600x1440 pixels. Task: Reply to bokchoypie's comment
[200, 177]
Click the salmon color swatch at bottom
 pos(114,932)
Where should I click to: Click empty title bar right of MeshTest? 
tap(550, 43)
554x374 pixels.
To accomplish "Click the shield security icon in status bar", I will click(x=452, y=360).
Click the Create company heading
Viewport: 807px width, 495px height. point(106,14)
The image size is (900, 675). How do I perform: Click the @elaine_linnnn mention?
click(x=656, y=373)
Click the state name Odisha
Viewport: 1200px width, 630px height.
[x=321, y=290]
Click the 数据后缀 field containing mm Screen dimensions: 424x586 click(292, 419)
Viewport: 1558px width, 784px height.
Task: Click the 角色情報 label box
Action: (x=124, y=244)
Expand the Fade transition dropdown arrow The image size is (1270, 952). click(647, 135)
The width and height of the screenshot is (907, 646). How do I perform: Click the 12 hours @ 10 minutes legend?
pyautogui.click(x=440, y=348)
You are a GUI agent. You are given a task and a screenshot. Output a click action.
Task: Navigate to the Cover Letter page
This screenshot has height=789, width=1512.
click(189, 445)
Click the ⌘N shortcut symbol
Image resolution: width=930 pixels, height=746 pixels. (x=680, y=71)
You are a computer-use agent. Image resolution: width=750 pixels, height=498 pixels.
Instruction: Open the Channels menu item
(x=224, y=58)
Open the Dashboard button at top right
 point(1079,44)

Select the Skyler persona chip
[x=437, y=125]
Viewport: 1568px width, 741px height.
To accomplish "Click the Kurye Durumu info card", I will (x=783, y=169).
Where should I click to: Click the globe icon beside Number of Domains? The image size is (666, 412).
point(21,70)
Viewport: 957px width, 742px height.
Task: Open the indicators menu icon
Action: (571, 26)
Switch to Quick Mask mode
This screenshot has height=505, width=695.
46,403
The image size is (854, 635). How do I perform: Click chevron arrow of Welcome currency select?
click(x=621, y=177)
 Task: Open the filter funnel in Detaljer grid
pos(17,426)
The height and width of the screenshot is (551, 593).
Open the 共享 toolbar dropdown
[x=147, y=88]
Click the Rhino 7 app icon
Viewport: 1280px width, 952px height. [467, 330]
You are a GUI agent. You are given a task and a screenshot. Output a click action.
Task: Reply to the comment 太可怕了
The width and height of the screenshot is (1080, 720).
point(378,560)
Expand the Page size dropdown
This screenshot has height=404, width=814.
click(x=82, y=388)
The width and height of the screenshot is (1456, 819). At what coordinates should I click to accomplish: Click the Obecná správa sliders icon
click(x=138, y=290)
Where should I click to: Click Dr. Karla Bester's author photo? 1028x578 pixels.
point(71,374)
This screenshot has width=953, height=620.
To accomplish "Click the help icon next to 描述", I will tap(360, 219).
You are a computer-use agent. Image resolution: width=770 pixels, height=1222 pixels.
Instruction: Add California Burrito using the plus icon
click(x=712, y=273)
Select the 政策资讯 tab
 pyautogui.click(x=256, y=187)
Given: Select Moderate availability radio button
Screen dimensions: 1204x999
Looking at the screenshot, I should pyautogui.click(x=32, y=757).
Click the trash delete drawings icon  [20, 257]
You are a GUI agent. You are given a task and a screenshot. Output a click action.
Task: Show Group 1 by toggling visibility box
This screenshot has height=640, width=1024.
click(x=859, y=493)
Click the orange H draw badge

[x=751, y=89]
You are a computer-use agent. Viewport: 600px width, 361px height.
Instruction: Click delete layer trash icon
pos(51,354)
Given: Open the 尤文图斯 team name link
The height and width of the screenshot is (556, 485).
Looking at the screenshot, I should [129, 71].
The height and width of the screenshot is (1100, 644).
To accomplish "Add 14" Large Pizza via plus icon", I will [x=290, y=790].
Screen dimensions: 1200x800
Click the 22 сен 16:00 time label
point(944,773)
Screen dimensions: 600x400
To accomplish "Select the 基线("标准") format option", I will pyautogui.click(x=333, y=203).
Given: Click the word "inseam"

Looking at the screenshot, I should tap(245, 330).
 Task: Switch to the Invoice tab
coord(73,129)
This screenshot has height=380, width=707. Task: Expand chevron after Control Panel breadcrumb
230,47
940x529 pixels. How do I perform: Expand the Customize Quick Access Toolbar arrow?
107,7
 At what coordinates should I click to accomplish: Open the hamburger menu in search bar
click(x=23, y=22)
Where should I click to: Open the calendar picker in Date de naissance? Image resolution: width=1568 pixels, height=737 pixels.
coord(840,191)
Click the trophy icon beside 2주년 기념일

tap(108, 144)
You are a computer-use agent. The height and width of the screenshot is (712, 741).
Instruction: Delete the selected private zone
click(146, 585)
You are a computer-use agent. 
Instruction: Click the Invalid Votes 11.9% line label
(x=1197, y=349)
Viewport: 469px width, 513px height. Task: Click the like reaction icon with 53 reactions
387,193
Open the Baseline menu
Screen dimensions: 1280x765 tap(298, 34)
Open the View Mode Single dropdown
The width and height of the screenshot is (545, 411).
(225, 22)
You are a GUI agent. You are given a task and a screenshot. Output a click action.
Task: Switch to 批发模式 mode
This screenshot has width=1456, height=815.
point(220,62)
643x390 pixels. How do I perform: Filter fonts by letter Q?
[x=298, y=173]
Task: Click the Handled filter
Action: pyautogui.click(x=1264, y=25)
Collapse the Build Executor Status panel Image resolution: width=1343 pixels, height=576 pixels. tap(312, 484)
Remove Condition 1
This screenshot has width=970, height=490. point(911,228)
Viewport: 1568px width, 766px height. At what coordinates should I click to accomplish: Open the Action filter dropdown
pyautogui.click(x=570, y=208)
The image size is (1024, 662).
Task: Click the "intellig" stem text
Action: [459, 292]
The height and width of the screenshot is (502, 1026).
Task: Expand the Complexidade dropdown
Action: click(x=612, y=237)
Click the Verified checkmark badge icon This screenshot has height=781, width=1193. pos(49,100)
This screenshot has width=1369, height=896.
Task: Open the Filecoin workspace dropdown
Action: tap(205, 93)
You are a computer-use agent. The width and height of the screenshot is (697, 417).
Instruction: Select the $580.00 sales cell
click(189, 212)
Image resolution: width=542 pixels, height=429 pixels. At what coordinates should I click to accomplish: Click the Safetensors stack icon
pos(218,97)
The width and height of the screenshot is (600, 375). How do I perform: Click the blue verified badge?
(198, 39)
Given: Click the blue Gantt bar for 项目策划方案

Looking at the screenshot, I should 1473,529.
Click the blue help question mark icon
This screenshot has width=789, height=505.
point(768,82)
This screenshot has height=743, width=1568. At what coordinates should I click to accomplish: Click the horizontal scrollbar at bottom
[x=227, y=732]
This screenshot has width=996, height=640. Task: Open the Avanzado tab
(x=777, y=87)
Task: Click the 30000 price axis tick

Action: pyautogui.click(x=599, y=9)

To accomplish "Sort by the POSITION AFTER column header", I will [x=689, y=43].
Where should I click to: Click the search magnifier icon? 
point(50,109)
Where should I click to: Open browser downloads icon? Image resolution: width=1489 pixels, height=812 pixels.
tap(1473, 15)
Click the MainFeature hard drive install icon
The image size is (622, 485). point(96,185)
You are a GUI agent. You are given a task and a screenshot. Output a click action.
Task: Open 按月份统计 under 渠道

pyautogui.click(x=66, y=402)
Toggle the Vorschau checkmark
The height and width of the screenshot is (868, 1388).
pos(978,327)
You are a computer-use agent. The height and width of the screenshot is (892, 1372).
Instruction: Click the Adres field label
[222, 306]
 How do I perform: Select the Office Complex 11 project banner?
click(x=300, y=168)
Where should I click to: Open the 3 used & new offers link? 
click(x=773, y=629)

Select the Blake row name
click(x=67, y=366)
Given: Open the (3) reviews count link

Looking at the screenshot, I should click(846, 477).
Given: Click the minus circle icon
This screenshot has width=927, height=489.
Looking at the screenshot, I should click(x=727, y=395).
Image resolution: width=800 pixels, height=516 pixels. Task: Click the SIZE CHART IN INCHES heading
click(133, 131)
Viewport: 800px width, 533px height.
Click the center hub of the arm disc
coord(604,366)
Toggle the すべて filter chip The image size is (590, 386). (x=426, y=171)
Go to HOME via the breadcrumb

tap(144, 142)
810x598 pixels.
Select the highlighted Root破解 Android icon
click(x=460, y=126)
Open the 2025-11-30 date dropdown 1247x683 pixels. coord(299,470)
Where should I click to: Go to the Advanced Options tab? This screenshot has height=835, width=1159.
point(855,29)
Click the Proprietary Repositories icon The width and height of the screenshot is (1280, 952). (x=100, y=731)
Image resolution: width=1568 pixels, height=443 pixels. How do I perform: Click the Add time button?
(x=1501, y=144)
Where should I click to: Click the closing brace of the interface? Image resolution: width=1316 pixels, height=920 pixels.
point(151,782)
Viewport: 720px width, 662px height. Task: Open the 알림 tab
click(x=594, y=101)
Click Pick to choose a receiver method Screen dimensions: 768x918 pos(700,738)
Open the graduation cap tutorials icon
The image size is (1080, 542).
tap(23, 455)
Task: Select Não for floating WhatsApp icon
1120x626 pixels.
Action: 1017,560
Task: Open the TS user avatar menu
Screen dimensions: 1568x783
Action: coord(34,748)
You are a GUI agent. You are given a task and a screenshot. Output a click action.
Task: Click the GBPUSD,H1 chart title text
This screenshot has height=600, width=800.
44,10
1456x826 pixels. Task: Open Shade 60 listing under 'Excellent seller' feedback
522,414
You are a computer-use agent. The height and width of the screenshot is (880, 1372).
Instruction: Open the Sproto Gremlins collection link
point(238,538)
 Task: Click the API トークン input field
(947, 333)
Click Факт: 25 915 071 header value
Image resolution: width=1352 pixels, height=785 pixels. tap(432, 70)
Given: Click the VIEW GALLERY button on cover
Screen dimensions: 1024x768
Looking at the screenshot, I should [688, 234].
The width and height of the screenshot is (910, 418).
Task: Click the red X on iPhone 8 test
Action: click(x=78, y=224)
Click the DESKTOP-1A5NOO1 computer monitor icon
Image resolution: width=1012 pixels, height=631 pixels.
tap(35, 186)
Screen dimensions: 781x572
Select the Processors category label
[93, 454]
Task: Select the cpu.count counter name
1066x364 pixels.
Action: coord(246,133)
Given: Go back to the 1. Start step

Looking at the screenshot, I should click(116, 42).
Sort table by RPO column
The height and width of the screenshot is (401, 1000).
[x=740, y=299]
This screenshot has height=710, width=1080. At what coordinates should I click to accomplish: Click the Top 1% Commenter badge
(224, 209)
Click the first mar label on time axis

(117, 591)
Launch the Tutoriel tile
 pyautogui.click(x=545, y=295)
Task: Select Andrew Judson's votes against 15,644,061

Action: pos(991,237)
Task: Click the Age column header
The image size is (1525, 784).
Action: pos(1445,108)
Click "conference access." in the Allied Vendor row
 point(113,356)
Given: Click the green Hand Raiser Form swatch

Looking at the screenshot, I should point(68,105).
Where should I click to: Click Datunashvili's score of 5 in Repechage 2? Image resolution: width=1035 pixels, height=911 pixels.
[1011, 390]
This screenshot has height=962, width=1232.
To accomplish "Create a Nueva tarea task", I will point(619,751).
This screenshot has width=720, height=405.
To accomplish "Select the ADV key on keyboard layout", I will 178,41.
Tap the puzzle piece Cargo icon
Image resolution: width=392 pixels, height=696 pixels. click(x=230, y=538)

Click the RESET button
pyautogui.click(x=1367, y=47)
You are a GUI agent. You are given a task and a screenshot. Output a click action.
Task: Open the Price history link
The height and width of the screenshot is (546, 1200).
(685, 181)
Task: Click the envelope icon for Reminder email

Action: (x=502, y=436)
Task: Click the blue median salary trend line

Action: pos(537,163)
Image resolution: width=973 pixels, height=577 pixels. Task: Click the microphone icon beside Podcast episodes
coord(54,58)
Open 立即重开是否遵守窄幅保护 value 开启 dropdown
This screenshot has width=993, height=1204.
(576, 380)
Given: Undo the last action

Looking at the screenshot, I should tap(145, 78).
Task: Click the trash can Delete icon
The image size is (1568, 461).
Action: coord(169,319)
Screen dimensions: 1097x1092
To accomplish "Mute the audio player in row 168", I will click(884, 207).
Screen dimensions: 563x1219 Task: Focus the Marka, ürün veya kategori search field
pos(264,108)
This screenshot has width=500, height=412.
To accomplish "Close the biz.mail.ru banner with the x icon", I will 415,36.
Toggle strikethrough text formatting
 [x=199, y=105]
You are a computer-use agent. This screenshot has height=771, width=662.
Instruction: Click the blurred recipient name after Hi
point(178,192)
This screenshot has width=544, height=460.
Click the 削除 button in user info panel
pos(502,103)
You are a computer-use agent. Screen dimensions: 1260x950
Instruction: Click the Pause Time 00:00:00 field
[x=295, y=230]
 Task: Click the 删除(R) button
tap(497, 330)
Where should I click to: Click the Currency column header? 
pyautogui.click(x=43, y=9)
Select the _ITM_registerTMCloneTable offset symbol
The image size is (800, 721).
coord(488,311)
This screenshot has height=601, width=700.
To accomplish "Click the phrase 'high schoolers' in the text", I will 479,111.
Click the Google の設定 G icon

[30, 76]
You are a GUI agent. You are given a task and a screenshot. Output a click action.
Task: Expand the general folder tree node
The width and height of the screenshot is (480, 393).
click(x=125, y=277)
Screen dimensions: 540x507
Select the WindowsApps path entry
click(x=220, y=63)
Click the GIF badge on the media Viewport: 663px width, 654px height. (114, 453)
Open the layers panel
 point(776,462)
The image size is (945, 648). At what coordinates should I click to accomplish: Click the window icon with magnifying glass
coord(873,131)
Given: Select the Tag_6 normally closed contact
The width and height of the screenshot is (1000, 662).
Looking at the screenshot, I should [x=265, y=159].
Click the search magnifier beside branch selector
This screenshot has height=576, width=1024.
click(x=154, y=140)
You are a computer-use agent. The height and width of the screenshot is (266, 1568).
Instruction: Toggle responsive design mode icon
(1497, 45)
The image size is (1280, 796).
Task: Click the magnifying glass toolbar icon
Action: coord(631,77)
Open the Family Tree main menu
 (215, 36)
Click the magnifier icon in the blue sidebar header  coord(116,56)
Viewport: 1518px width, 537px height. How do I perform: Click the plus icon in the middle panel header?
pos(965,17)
-------
Which lines in the records contain the word "help"? Copy each one.

To accomplish "Click the help icon next to 描述", I will tap(360, 219).
Click the blue help question mark icon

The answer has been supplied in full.